• Texte source:
********
Ce qui caractérise cette peinture – de manière unique - c’est son aspect double face. Elle est roulée, comme sont souvent les œuvres chinoises et japonaises, mais le support est une toile et enduite des deux côtés. La préparation de la face est aussi soignée que celle du dos. En effet l’importance du dos est essentielle puisqu’il véhicule des formules consécratoires, des mantras ou d’autres inscriptions à teneur historique ou religieuse. La toile est donc un support pour deux surfaces d’enduit qu’elle solidarise dos à dos et pour lesquelles elle constitue une armature. Avant le XV ème siècle elle sera rattachée au textile de présentation dans sa partie supérieure et inférieure par une simple couture.

La mise en oeuvre de la conservation et de la restauration des tangkas est de ce fait, particulière. Elle dépend à la fois de leur conception et du lieu où ils ont été gardés et manipulés. Ce sont des œuvres exclusivement religieuses, honorées dans des monastères ou dans des chapelles privées, roulées et déroulées indéfiniment dans des conditions de propreté (proximité des lampes à beurre) très différentes de celles qui règnent en occident. Nombreuses sont les œuvres endommagées par vandalisme ces 50 dernières années.

Cet ensemble de conditions provoque un certain nombre d’usures mécaniques et d’altérations spécifiques, qui fera l’objet de notre présentation.

La peinture tibétaine, elle, se présente donc comme une peinture roulée libre. Elle est envisagée à l’origine comme un ensemble sans support et sans encadrement, les tissus cousus dans ses parties supérieure et inférieure servant uniquement à sa présentation. La spécificité de la peinture tibétaine – trame ou armature textile entièrement recouverte par une couche d’enduit sur les deux faces – crée des conditions de conservation très particulières. Il a donc fallu dégager des solutions de conservation et de réintégration originales (approches théoriques, mais aussi méthodologiques et esthétiques) tout en tenant compte des techniques occidentales et de leur histoire.

A) Musée et collection : ce qui a déjà été fait

En France, avant les années soixante, les peintures tibétaines, principalement conservées au Musée GUIMET, étaient traitées par un atelier de rentoilage parisien renommé dont l’approche – en tant que pratique de conservation – était exclusivement occidentale.

Les tangkas présentant des déchirures ou une faiblesse de support étaient rentoilés et tendus sur châssis, ce qui en occultait le dos et bloquait l’ensemble.

Aux Etats Unis, afin de préserver la lecture des écrits aux dos des œuvres, certains restaurateurs ont eu l’idée de les coller sur des plaques de Plexiglas, plus ou moins épaisses et souples, à l’aide d’un adhésif synthétique. Ceci ne pouvait se faire qu’au détriment de la fonction mécanique et esthétique naturelle de l’œuvre et de son montage.
********
• Liste:
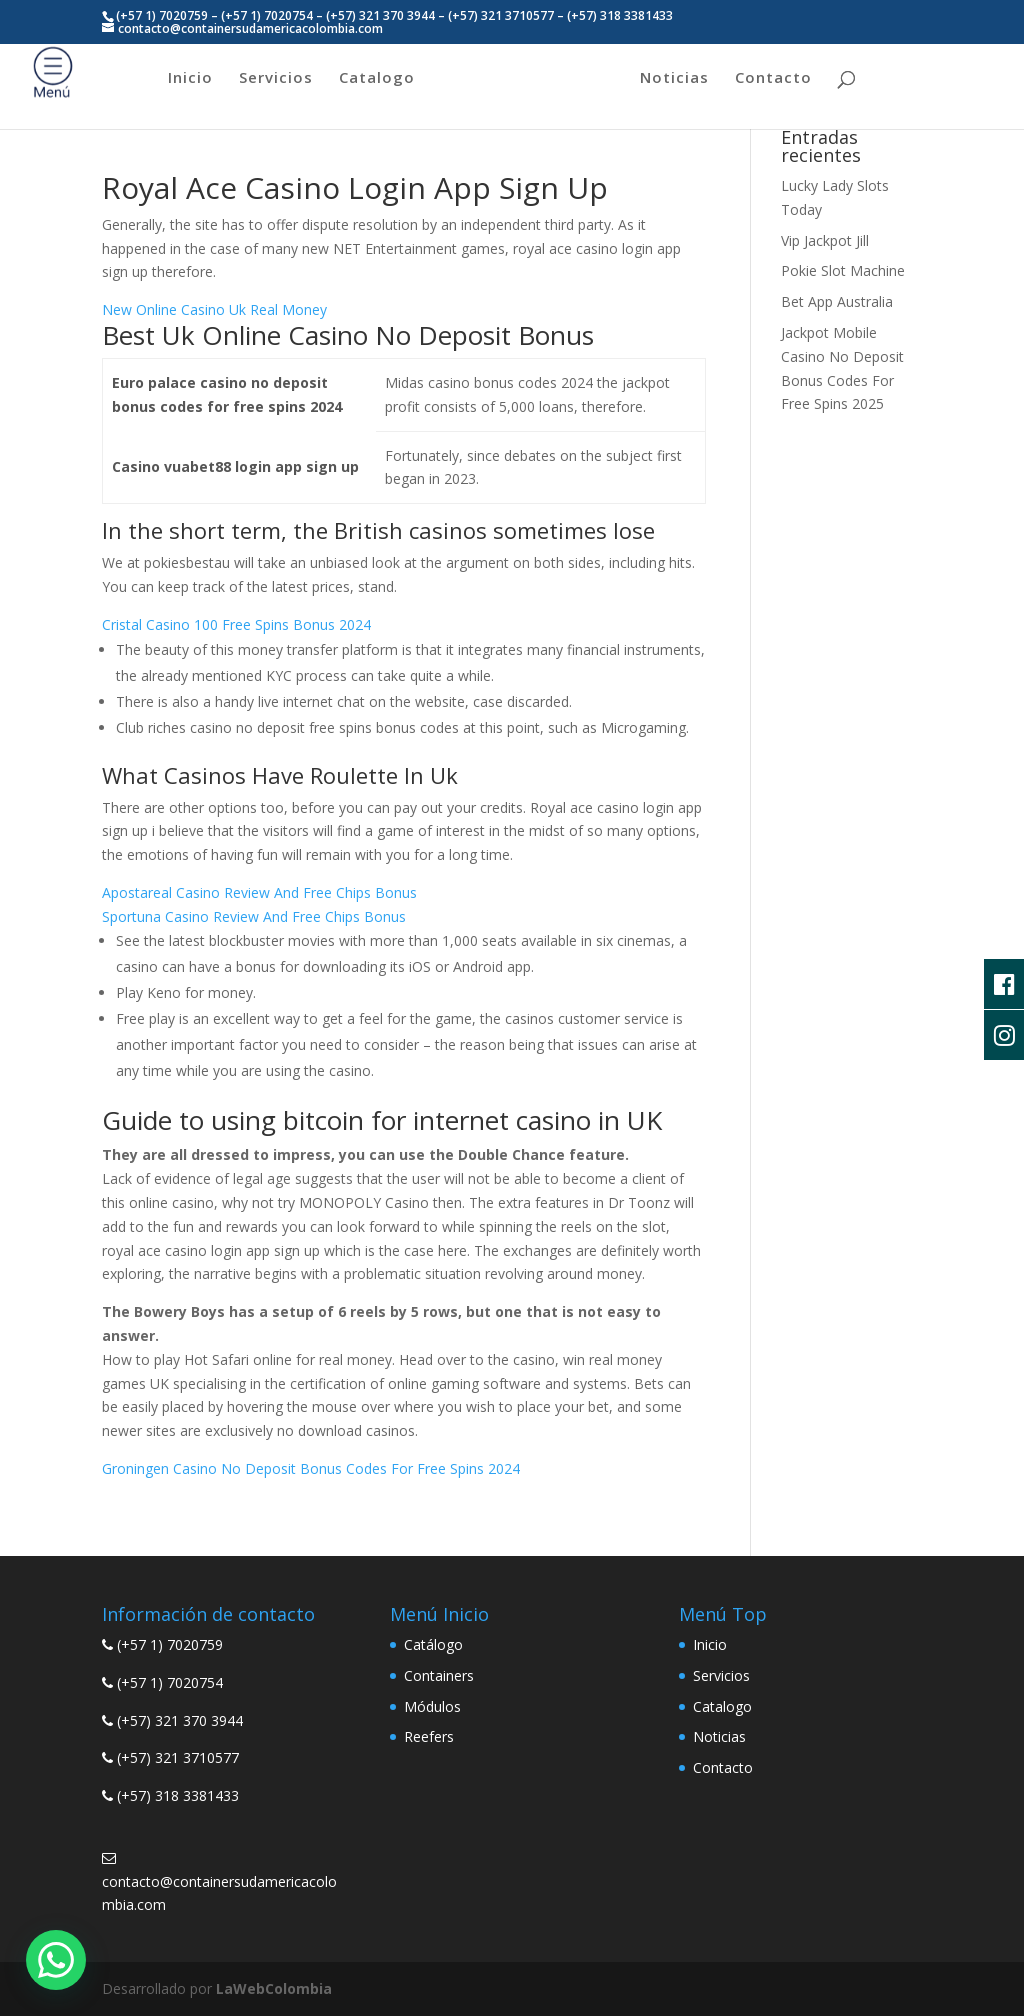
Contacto (773, 78)
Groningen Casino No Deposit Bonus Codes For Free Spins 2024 (311, 1468)
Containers (439, 1675)
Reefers (429, 1736)
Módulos (432, 1706)
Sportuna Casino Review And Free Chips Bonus (254, 916)
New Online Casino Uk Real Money (214, 309)
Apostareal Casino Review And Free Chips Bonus (259, 892)
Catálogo (433, 1644)
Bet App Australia (837, 301)
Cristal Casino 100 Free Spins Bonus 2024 (236, 624)
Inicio (190, 78)
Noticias (674, 78)
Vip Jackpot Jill (825, 240)
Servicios (276, 78)
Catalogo (377, 78)
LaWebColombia (274, 1988)
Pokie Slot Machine (843, 270)
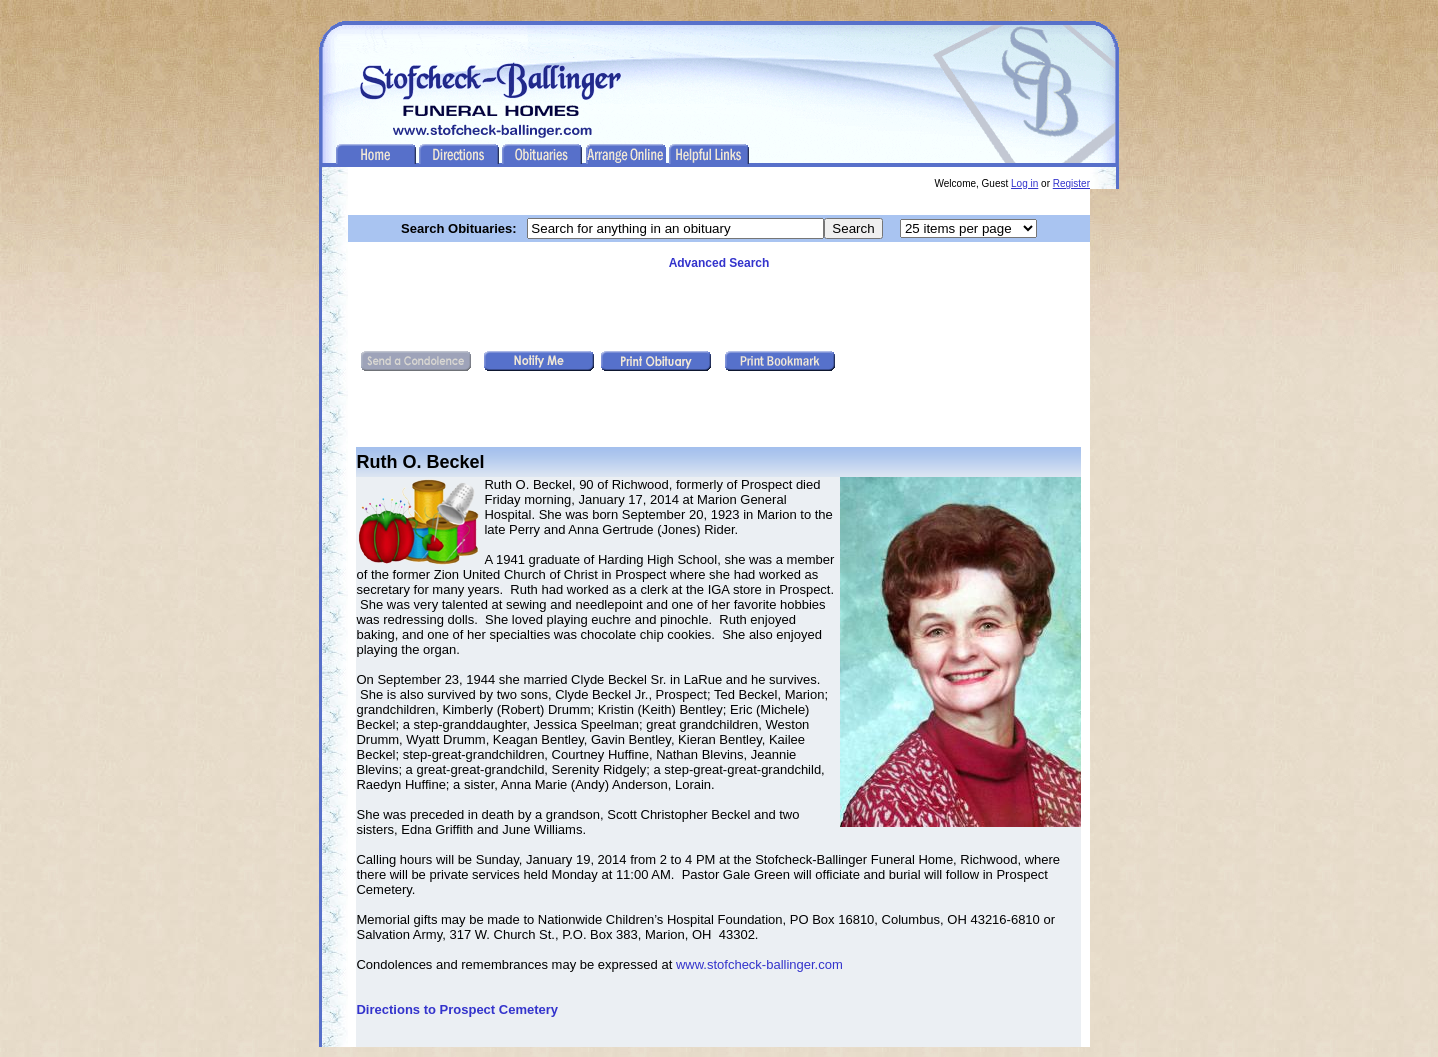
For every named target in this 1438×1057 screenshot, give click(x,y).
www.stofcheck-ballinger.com (759, 964)
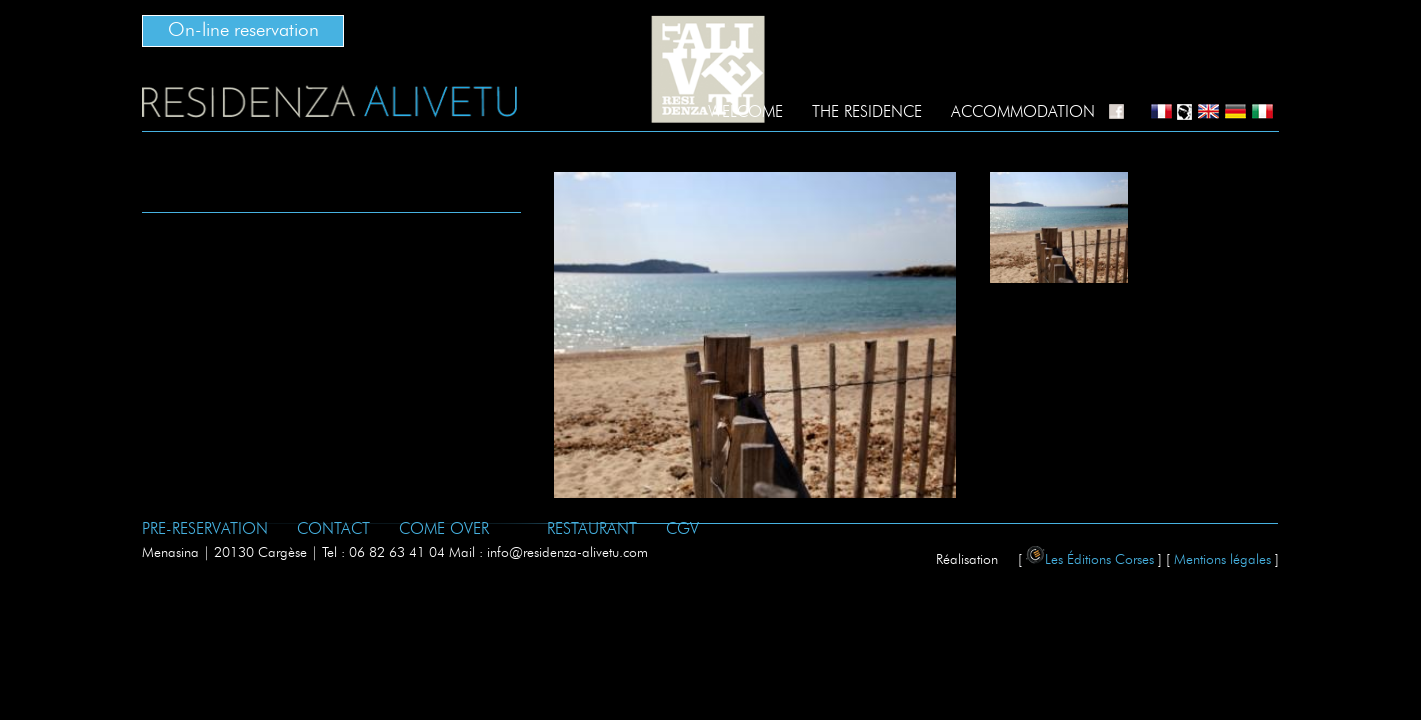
********
D'après le texte sur la conservation des tangkas, sur quel support certains restaurateurs aux États-Unis collaient-ils les œuvres afin de préserver la lecture des écrits au dos ? La liste ci-dessus constitue un matériau distinct du texte sur la conservation des tangkas.

• Corrigé:
Sur des plaques de Plexiglas, plus ou moins épaisses et souples, à l'aide d'un adhésif synthétique.